J’utilise personnellement cette configuration via Docker (en n’oubliant pas d’ajouter le token en variable d’environnement) :

services:
  cloudflared:
    image: cloudflare/cloudflared:latest
    container_name: cloudflared
    environment:
      - TZ=Europe/Paris
      - TUNNEL_TOKEN=${TOKEN}
    restart: unless-stopped
    command: tunnel --no-autoupdate run

Si tout se passe bien, le tunnel nouvellement créé devrait apparaitre comme “Healthy” dans l’interface. En cliquant sur le nom du tunnel dans la liste, puis Edit, on accède à sa gestion sur laquelle nous allons pouvoir ouvrir l’accès à nos applications. Sur la page du tunnel, on se rend dans l’onglet « Published application routes » et on ajoute une nouvelle route.

Il ne reste plus qu’à remplir les informations sur l’application. Le sous-domaine sera automatiquement créé par Cloudflare, qui activera au passage le SSL (donc plus besoin de s’embêter avec Let’s Encrypt. Pensez à supprimer les éventuels records existants si vous avez un message d’erreur.

Sous « Service », il conviendra d’indiquer comment le connecteur doit accéder à l’application sur votre réseau local. En général, on choisira HTTP puis l’IP locale du service ainsi que son port. En résumé, il faut ici sélectionner ce que vous utilisez en local pour accéder au service en question. On sauvegarde, on teste l’accès via l’URL de l’application et… ça marche.

Conserver l’accès local sans utiliser le tunnel

Maintenant qu’on a créé notre première application publiée, tout le trafic à destination du sous-domaine configuré passera donc au travers du tunnel Cloudflare, sans avoir à ouvrir le moindre port sur la box de notre opérateur.
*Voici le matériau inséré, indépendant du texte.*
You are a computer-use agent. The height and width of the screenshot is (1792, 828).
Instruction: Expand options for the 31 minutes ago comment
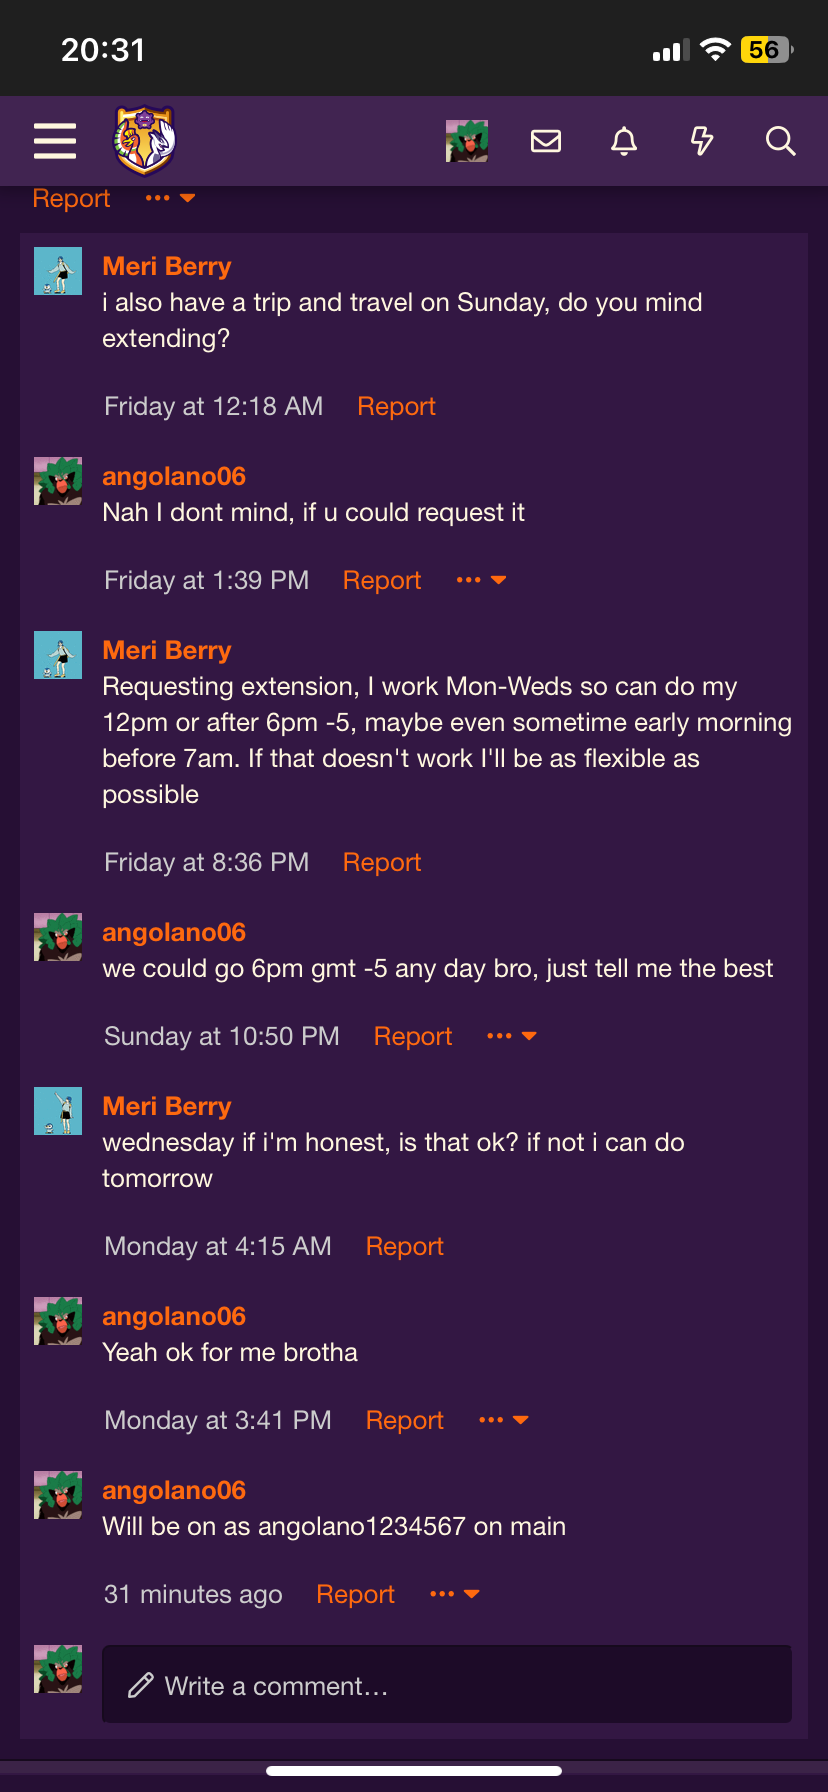coord(455,1594)
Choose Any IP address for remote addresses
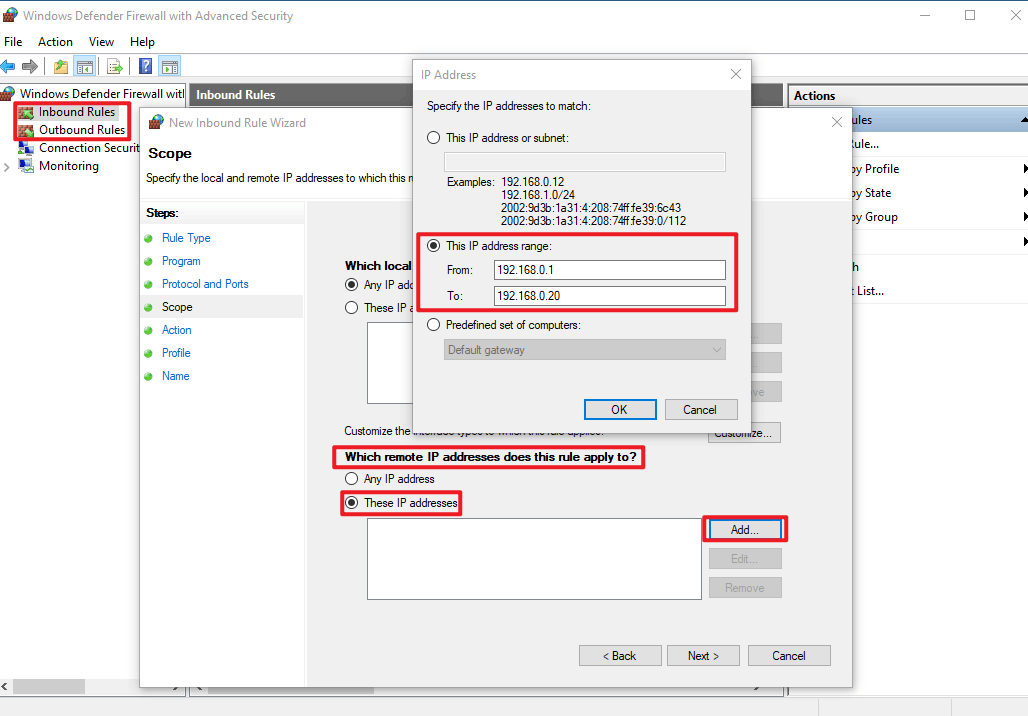This screenshot has width=1028, height=716. tap(352, 479)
C’est intéressant quand on n’est pas chez nous, mais l’intérêt est relativement limité lorsqu’on est connecté à la maison.

Cloudflare Tunnel - Adguard

De mon côté, pour résoudre cette problématique, j’ai laissé en place mon Nginx Proxy Manager historique, qui encadre également le SSL pour mon domaine. Associé à AdGuard, qui tourne lui aussi sur une VM sur mon réseau local, j’ai ajouté des résolutions DNS locales qui pointent directement sur les IP privées de mes applications. Ainsi, les personnes connectées au sein du domicile ne sont pas dépendantes de Cloudflare pour accéder aux ressources locales.

Nous avons donc mis en place un tunnel Cloudflare vers un service hébergé sur le réseau local. On peut désormais refermer les éventuels ports ouverts sur notre box. Vous remarquerez qu’en l’état, en dehors d’avoir limité la surface d’attaque, nous n’avons pas mis en place de sécurité particulière sur ces tunnels. Cela sera l’objet d’un prochain article, où nous verrons comment ajouter une authentification côté Cloudflare et comment bloquer, par défaut, certaines sources.